Debbie Ball, aka the Candy Lady, is what the Albuquerque tourist board has come to call “a character”. Her sweet shop, on Old Town’s Romero Road, rose to local notoriety in the 1980s when she started selling erotic confectionery. Since then, though, her most famous product has been “meth” in little “drug dealer” bags that were used as props in the first two seasons. She now sells them for a dollar each, shifting more than 25,000 in less than a year. Breaking Bad fans, she tells us, account for 20% of her income: “We really didn’t think it was going to take off like it did. At least now I can say that we sell sex and drugs.”

Her business exists on a fringe of the industry that critics see as cynically glamourising crystal meth, a drug that, while relatively little-known in the UK, has been called the US’s number one drugs menace by police.

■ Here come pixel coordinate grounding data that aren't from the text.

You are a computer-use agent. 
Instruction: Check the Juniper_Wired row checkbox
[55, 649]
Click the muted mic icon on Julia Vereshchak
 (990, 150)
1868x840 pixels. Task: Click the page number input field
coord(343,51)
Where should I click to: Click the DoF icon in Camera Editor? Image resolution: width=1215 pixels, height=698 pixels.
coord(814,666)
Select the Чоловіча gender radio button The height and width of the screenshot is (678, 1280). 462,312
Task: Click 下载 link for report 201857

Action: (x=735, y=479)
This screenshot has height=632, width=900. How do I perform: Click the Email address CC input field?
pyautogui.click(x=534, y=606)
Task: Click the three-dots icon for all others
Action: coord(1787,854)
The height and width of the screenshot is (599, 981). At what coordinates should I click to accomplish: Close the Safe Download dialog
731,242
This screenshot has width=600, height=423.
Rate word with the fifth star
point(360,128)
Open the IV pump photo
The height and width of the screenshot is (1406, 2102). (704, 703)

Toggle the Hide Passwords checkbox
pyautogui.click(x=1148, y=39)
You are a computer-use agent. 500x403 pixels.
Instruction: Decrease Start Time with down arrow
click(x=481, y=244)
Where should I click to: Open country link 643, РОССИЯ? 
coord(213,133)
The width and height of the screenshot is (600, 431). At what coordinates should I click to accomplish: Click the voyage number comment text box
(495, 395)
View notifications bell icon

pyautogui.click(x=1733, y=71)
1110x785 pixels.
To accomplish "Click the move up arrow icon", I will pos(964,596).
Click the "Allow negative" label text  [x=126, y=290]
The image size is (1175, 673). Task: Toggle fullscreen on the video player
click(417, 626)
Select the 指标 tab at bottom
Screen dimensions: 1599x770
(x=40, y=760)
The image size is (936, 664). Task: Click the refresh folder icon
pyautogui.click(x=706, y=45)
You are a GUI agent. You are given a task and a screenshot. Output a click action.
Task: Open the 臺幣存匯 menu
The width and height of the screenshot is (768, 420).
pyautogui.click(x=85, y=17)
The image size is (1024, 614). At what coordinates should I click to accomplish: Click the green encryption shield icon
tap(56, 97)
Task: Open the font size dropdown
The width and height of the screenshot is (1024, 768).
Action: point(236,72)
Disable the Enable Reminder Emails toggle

That makes hers a truly bizarre trade – like going on a Trainspotting tour of Edinburgh, complete with novelty syringes. Debbie, though, maintains that fans are merely celebrating the show.

“They don’t see it as a drug – they see it as a prop,” she says, before assuring me that the sweets are never, ever sold to children.

This defence is also used by Keith and Andre West-Harrison, whose spa, Great Face & Body, also offers Bathing Bad, a line of blue bath salts in 8oz plastic bags. “We’ve had one negative email,” says Keith, “telling us that if we knew what crystal meth did to families we wouldn’t do what we do. But real meth isn’t even blue. I know what meth looks like, and that’s not it.”

Like the Candy Lady, they have been very successful. A year ago the pair set up a Facebook page for Bathing Bad, and the next day they sold 12 bags before they even had a recipe. Now they make 50lb of it at a time and run classes in which visitors can “cook” the meth with them.

It is, thanks to the duo’s charisma, stupidly fun, but it’s also conflictingly crass. Should I be doing this? Should I be larking about with what, if it was actual methamphetamine, would have a street value of $1.3m? Is this whole thing a sinister cash-in or just a harmless bit of TV tourism?

That, it seems, would depend not only on your own sensibilities, but how chatty you feel when bringing your faux-meth back through airport security.